#### EXERCISE AIM:
From the entries below, pull out each line where "will" appears.

Collected data
- Opening Delimiter -
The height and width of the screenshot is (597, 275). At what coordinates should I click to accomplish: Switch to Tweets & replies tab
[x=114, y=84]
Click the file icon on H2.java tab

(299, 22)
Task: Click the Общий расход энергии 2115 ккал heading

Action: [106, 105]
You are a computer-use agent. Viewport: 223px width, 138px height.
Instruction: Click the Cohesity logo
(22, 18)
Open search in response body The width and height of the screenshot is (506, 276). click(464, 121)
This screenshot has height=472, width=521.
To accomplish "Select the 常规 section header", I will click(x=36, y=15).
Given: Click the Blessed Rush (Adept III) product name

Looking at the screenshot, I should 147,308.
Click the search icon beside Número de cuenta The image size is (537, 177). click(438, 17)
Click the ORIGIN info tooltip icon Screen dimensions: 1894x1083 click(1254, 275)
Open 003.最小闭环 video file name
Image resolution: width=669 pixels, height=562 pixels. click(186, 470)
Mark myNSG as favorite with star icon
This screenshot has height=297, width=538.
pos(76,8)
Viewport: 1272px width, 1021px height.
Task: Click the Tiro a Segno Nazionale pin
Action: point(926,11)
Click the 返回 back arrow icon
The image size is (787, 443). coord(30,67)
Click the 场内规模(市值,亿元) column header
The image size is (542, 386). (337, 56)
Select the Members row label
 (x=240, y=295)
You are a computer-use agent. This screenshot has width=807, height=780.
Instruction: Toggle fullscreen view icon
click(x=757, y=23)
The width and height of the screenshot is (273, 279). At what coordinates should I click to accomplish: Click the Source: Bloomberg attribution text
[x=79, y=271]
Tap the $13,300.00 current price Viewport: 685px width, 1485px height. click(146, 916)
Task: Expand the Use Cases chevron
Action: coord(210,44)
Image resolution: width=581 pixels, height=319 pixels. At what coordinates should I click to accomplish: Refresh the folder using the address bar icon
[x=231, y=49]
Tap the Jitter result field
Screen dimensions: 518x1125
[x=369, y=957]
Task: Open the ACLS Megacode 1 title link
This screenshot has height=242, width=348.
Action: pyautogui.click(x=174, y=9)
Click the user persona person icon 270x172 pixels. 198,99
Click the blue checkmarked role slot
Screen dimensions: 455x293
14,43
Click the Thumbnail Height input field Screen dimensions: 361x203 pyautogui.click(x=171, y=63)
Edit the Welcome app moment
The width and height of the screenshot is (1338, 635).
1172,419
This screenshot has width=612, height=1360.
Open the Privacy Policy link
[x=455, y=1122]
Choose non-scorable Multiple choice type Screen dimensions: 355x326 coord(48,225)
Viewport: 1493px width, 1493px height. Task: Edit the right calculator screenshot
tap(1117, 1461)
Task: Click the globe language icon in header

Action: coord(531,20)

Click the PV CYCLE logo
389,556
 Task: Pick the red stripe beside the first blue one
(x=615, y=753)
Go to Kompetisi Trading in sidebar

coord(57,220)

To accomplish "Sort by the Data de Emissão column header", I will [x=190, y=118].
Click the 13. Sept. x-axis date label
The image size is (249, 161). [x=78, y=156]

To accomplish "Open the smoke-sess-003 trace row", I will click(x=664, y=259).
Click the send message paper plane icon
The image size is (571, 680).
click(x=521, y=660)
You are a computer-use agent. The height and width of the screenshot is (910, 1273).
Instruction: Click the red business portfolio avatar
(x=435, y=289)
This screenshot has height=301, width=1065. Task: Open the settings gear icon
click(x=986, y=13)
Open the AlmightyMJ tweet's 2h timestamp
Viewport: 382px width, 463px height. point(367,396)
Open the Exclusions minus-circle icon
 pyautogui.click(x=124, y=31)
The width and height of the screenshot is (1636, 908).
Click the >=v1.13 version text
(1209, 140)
- Closing Delimiter -
#### OUTPUT FOR THIS EXERCISE:
To accomplish "Select the 常规 section header", I will click(x=36, y=15).
To accomplish "Sort by the Data de Emissão column header", I will [x=190, y=118].
To accomplish "Open the smoke-sess-003 trace row", I will click(x=664, y=259).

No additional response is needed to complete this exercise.